Cyclohexane vapors are used in vacuum cementation furnaces in the manufacture of heat treatment equipment.
Deformation
A ring with 6 vertices does not match the shape of a perfect hexagon. The conformation of a flat hexagon has a significant angular deformation, because its bonds do not amount to 109.5 degrees. Torsion deformation will also be significant, as all bonds will be eclipsed.
Therefore, in order to reduce torsional deformation, cyclohexane adopts a three-dimensional structure, known as a "conformational chair." There are also two other intermediate conformers - the “half chair”, which is the most unstable conformer, and the “twist boat,” which is more stable. These eccentric names were first proposed back in 1890 by Hermann Sachs, but were widely recognized much later.
Half of the hydrogen atoms are in the plane of the ring (equatorially), and the other half is perpendicular to the plane (axially). This conformation provides the most stable cyclohexane structure. There is another conformation of cyclohexane, known as a “conformation boat”, but it is converted to a slightly more stable formation of a “chair”.
Cyclohexane has the lowest angle and torsional deformation among all cycloalkanes, as a result of which cyclohexane is considered equal to 0 in the total ring deformation.

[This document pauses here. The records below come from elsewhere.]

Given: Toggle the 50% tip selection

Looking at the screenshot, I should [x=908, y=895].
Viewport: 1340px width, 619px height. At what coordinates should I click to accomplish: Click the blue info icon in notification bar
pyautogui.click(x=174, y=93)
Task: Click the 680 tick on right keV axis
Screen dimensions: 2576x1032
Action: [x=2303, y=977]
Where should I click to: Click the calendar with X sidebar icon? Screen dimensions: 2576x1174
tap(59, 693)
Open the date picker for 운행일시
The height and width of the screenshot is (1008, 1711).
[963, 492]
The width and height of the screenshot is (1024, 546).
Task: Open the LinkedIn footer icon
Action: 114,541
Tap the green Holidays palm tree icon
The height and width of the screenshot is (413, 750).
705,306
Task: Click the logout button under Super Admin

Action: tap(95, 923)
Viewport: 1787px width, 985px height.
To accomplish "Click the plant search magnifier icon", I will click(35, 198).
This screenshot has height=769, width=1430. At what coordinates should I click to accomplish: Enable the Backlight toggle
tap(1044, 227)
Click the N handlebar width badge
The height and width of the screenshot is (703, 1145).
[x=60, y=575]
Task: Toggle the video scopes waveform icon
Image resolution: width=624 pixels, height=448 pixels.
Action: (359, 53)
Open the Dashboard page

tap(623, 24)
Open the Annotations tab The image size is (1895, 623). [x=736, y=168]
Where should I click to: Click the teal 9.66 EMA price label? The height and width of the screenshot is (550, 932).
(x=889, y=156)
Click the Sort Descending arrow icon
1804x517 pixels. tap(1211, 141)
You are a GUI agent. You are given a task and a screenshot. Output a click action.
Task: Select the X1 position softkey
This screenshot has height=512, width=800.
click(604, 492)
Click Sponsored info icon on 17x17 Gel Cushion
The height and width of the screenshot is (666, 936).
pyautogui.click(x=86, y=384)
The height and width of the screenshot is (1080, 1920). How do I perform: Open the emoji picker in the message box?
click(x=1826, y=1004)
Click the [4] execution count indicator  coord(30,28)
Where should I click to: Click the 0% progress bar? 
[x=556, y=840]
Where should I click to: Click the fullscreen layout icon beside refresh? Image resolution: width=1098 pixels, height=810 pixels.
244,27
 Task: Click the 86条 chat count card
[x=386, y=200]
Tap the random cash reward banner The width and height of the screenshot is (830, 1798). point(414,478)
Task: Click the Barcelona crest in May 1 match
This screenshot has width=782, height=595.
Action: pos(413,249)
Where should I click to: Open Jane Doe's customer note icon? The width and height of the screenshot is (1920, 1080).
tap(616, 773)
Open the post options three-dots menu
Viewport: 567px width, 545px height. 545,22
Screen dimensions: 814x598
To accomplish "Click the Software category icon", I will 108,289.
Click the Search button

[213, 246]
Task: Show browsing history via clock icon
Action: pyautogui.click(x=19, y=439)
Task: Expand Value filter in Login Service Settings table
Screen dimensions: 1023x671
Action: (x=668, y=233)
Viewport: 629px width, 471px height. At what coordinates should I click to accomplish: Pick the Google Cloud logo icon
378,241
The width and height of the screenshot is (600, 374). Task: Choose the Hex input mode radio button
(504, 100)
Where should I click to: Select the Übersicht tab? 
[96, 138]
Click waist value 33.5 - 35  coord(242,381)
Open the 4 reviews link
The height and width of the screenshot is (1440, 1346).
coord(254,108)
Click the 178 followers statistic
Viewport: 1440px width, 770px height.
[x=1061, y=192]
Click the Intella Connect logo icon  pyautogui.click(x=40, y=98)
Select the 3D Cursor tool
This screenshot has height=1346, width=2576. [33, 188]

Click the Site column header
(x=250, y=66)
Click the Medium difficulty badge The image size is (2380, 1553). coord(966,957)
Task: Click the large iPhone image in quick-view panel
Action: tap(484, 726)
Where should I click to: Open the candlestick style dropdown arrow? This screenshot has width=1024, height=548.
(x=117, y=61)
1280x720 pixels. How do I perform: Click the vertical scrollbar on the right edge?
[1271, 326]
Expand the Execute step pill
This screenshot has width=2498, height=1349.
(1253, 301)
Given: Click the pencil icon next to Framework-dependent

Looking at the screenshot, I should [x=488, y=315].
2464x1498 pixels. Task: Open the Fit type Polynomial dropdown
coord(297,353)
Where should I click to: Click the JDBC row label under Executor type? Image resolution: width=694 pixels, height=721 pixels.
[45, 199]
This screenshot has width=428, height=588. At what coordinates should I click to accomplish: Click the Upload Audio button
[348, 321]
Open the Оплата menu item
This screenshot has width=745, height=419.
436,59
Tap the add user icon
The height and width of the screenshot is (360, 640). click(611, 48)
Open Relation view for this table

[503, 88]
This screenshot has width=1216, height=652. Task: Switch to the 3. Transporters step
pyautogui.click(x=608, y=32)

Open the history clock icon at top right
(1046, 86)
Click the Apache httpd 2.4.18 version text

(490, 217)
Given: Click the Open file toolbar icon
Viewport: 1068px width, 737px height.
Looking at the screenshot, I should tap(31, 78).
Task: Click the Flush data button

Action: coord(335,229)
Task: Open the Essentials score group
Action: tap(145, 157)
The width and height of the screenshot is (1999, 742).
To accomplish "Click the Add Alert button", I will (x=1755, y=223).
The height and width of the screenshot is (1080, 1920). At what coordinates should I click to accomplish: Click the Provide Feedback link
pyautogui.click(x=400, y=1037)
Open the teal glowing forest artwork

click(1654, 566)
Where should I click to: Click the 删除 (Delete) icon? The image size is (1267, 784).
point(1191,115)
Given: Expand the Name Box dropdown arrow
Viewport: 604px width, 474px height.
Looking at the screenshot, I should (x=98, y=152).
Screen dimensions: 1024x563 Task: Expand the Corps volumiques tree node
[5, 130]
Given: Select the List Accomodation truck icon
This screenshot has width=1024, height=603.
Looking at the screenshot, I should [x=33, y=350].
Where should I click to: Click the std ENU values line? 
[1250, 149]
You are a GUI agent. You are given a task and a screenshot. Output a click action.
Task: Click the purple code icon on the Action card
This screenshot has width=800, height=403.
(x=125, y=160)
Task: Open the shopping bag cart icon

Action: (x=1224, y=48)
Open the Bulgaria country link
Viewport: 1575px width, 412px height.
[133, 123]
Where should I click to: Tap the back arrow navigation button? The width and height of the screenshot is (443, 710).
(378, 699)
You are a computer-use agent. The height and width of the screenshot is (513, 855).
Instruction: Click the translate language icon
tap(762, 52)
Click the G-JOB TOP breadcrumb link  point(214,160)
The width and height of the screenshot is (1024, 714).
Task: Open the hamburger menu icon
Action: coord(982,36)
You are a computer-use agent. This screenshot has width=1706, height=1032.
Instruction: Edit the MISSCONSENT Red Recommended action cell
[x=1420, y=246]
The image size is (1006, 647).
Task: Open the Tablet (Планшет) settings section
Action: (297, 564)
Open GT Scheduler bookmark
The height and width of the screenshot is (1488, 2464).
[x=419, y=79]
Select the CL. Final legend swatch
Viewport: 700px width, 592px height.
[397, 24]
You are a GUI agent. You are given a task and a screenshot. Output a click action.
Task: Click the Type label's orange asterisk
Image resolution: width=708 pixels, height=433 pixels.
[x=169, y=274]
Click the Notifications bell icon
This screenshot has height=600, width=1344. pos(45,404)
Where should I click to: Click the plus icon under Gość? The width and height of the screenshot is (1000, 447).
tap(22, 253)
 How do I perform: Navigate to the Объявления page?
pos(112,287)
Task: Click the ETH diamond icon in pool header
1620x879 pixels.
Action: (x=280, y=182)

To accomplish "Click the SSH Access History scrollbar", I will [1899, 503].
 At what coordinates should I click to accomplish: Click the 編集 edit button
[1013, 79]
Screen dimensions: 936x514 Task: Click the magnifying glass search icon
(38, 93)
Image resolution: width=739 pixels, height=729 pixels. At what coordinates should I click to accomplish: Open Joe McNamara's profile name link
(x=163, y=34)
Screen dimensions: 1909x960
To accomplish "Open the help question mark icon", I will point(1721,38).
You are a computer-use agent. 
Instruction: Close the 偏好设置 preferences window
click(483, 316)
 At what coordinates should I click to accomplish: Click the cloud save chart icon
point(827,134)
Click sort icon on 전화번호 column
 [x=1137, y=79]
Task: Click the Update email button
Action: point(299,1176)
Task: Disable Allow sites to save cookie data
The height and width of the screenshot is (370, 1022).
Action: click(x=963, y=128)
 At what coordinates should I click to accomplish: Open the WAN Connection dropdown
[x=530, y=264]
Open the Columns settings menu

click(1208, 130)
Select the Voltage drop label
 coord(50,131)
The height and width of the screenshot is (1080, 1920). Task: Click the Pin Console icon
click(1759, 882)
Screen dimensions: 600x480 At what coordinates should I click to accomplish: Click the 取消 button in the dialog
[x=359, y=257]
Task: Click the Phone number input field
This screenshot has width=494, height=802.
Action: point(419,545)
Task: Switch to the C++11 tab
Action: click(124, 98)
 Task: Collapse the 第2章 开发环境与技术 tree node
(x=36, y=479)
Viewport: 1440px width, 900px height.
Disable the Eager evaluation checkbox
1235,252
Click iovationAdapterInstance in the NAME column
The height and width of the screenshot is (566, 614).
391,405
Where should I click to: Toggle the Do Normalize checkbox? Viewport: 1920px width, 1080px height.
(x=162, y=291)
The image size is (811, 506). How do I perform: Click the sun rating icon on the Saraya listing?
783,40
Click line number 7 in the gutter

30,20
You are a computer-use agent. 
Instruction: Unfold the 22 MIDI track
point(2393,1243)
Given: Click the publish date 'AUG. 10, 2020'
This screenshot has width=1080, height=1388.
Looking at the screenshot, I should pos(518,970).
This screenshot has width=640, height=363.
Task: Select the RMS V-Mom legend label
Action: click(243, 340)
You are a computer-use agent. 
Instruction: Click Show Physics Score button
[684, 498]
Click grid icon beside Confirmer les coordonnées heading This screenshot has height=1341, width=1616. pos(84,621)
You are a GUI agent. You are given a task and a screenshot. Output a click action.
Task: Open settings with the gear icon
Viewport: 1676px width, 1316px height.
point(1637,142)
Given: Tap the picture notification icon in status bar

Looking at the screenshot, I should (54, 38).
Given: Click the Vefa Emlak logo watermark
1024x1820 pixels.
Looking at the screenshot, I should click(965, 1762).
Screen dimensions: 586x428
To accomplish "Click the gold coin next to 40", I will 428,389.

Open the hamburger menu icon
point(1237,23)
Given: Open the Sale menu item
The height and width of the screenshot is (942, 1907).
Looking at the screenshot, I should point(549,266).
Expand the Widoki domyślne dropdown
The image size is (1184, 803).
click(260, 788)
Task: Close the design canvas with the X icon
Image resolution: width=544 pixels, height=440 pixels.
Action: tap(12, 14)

The same is true for the sodium salts of naphthenic acids.
Phases
Cyclohexane has two crystalline phases. The high-temperature phase I, stable between +186 ° C and a melting point of +280 ° C, is a plastic crystal, which means that the molecules retain a certain degree of freedom of movement. The low temperature (below 186 ° C) phase II is more ordered. The other two low-temperature (metastable) phases III and IV were obtained by applying moderate pressures above 30 MPa, and phase IV appears exclusively in deuterated cyclohexane (note that the use of pressure increases the values of all transition temperatures).